Pearl Stewart, the first African-American woman to become editor of a major daily newspaper, will present the Michael Davis Lecture Feb. 21 at Southeast Missouri State University.Photo courtesy of The Chicago Defender.
CAPE GIRARDEAU, Mo.,
Feb. 8, 2006 – Pearl Stewart, the first African-American woman to become editor of a major daily newspaper and adjunct professor at the University of Southern Mississippi , will present the Department of Communication’s Michael Davis Lecture Feb. 21 at Southeast Missouri State University.
The Common Hour lecture is scheduled for noon in Glenn Auditorium of Dempster Hall. The event is free and open to the public and is part of the University’s Black History Month festivities.
The Michael Davis Lecture recognizes the contributions of African-Americans in the media. The event also honors the late Michael Davis, a mass communications student at Southeast who died as a result of a hazing incident.

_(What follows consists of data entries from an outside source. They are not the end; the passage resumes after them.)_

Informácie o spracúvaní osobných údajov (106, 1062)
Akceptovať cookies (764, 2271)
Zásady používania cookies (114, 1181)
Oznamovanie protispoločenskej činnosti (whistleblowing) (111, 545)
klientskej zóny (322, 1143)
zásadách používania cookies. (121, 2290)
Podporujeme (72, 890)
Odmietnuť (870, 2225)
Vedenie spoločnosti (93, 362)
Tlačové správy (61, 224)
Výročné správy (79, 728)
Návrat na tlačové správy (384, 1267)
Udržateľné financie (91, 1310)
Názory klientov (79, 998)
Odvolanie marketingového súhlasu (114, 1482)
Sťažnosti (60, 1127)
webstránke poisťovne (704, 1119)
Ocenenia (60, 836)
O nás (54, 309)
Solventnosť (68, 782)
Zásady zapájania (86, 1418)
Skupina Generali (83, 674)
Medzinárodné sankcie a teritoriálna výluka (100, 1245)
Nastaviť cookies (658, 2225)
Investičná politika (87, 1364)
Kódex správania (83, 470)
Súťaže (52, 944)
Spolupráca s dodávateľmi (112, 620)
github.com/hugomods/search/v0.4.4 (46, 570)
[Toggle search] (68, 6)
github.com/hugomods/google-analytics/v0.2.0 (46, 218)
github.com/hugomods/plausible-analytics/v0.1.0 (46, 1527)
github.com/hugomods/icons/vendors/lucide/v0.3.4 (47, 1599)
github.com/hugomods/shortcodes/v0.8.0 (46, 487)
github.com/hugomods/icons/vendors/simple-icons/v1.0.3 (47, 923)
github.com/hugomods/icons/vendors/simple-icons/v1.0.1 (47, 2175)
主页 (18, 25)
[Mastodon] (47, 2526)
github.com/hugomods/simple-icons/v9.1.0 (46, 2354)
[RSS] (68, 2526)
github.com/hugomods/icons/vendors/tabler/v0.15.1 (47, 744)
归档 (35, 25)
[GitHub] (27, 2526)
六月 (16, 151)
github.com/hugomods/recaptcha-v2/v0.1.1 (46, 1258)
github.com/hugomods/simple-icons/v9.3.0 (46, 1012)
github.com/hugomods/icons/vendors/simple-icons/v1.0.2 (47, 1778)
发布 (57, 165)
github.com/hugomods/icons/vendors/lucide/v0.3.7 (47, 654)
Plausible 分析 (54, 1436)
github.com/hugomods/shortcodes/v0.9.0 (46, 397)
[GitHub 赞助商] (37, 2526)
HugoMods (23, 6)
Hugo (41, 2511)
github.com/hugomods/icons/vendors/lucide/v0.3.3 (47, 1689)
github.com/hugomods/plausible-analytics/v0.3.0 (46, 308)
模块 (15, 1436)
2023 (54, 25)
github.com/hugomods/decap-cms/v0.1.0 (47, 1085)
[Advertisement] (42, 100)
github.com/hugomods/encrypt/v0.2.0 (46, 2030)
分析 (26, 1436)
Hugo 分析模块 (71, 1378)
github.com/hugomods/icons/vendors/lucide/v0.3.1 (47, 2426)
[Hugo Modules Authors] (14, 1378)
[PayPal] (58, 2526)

Stewart was editor of the Oakland (Calif.) Tribune in 1992 and 1993, the first African-American woman to become editor of a major daily newspaper. She had previously worked at the Tribune as a reporter and features editor.
Stewart was a reporter at the San Francisco Chronicle for 12 years, where she worked in the Oakland bureau covering local government, neighborhoods and education. She has freelanced for various publications including the East Bay Express, Black Enterprise, Essence.com, The Fort Worth Star-Telegram and Diverse Issues in Higher Education, where she is currently a correspondent.
In 2002, while teaching journalism at Florida A&M University, she founded Black College Wire, an online news service and training program, which operates with grants from the John S. and James L. Knight Foundation and the Ethics and Excellence in Journalism Foundation.
She has also taught at Dillard and Xavier Universities in New Orleans, Howard University in Washington, D.C., and Louisiana State in Baton Rouge.
In fall 1995, Stewart was selected as a resident fellow at Harvard University’s Shorenstein Center for Press Politics and Public Policy, where her research paper on “Women of Color as Media Executives” was published in 1997 in the book Politics and the Press, which was edited by Pippa Norris and published by Lynne Rienner. She also conducted a two-week seminar in investigative reporting for journalists in Lusaka, Zambia.
Stewart earned a master of arts degree in communication from American University. Her bachelor of arts degree is from Howard University in Afro-American Studies with a minor in journalism. At Howard, she was editor of the campus newspaper, The Hilltop.